Wednesday, September 4, 2013

Cocteau Twins "Heaven or Las Vegas" [1990]

If you should ever get bummed out that you missed out on when they used to put codeine in cough medicine, all you have to do to reach a similar affect is put on the Cocteau Twins' "Heaven or Las Vegas" CD -- a blurry, synthey echo chamber with a double-shot of estrogen which comes off like some simplistic hodgepodge of Kate Bush and Enya covering Julee Cruise versions of Abba's greatest hits while under heavy sedation. Scottish elfin soprano Beth Orton cashes in her indie cred by singing actual words this time, just like when everyone could tell that Michael Stipe had sold out. But everything she sings is still so covered in the sticky gauze of cotton candy on "Heaven or Las Vegas," she may as well been still spouting gibberish. Harmonizing with herself elsewhere, Orton sounds like if The Roches were soft-serve ice cream.
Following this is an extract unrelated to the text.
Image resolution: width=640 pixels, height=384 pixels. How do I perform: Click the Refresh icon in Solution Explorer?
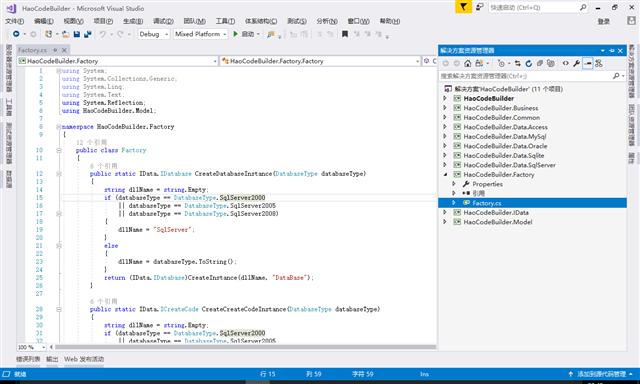529,63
You'd really need to try in order to find something more annoyingly angelic as this album; Orton finds herself backed here by a catatonic New Order floating on a cumulus cloud. Listen to "Heaven or Las Vegas" long enough and you'll begin to feel yourself drifting off and blowing away -- popping like so many bubbles in the bath, and each of the songs on this endless fake Wyndham Hill composition has a similar emptiness inside each one.